Gene’s Predicting Mental Illness

Monday Open Mic – ask a Question

Question :


What’s your personal belief that species and mental disorders are linked??? Eg Neanderthal, Denisovan etc.

Answer:


TL:DR We know some DNA is a direct marker, while other DNA is just a warning/ caution.

There is some good correlative evidence that having certain DNA segments increases the risk of various mental disorders. Some of those DNA segments are unique to Denisovan, Neanderthal and other sub species of human.
* We are going to use “sub species” to refer to other kinds of humans DNA such as Denisovan, Neanderthal etc.

Correlation is not causation.

There are more DNA segments that are not sub species specific that are correlated more strongly with increased risk of mental illness when compared to the correlations linked to sub species.
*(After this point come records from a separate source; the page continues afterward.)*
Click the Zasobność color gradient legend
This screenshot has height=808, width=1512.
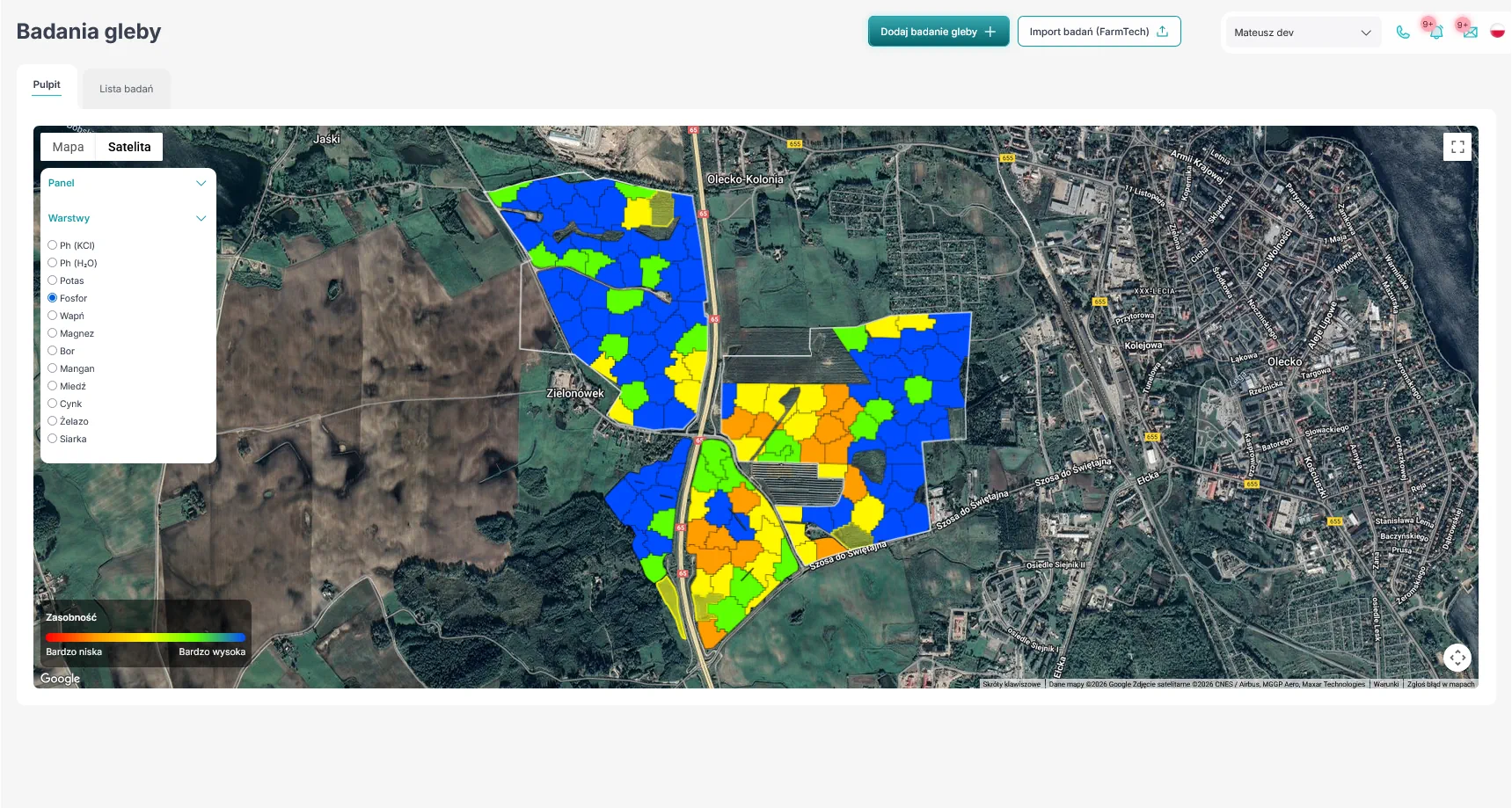click(x=145, y=637)
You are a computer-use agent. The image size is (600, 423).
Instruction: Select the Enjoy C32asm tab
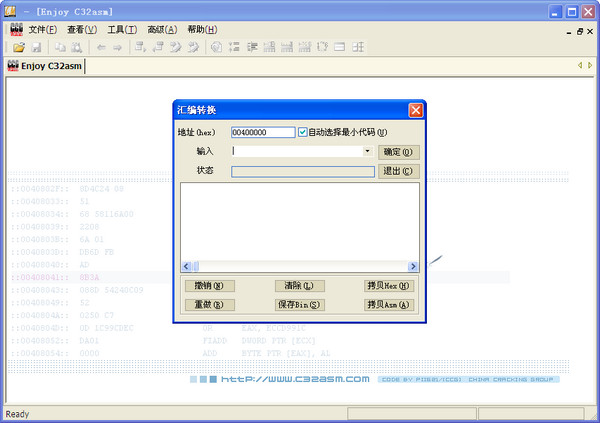(46, 66)
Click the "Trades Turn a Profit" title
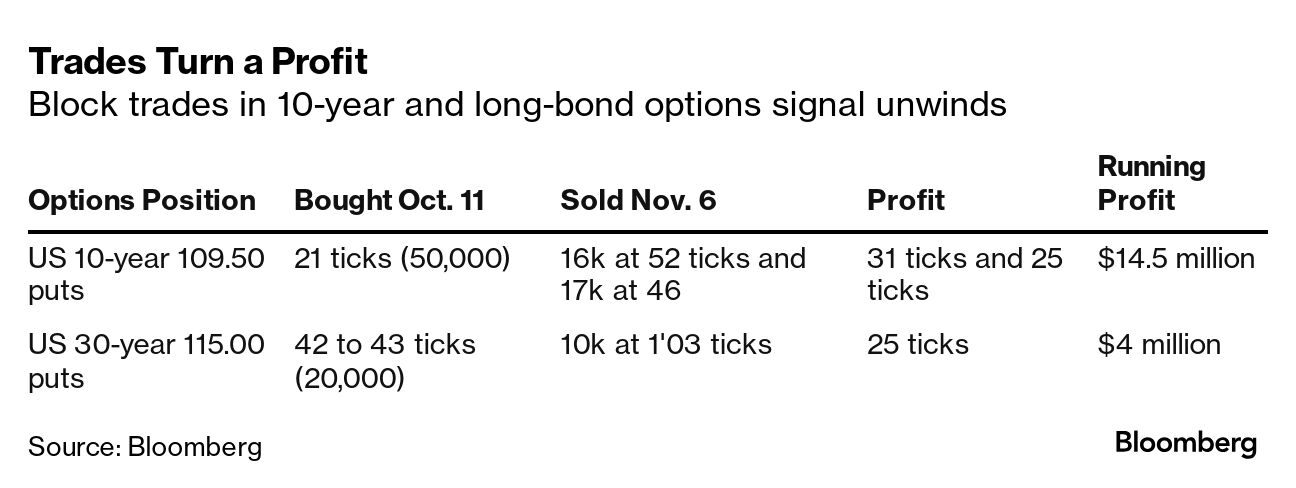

For DNA that has a strong correlation to mental ill health, the next important question needs to focus on mechanism for why this impacts your mental health and are there compensatory genes that offset a “bad” gene. For example, if you have a gene that interferes with zinc absorption, that could be bad for your health, however you might have another gene that increases zinc absorption, mitigating or protecting you from that first DNA sequence.


This is interaction of multiple genes affecting the absorption, production, or resistance to certain things is why a single gene is indicative of risk only, not a 100% certainty.

We know that for people who need mental health medication (SSRI, SNRI, antipsychotics, ADHD meds etc) the ability to metabolise the medicine is directly connected to the p450 gene cluster. This controls the production of a list of about 30 enzymes, where 6 enzymes are responsible for the metabolism of about 90% of medications. Fort most mental health meds. The enzymes CYP-2D6 and CYP-2C19 are REALLY important. Most white people (90%) have good expression of these enzymes, so medication generally works as expected. As many as 61% of Algerians [LINK] have “non-normal” (!) presentations of CYP-2D6 and thus likely won’t absorb medications as expected. You can have no enzyme (can’t metabolise), regular, extra (fast metaboliser) or over supply (hyper metaboliser). This sequence is not related to any sub species variants of humans and is far more likely to affect your mental health.

! – It is important to recognise that Western Medicine is “normalised” for mostly Northern European genes. Normal for Algeria is going to be quite different from that medical default of “normal”.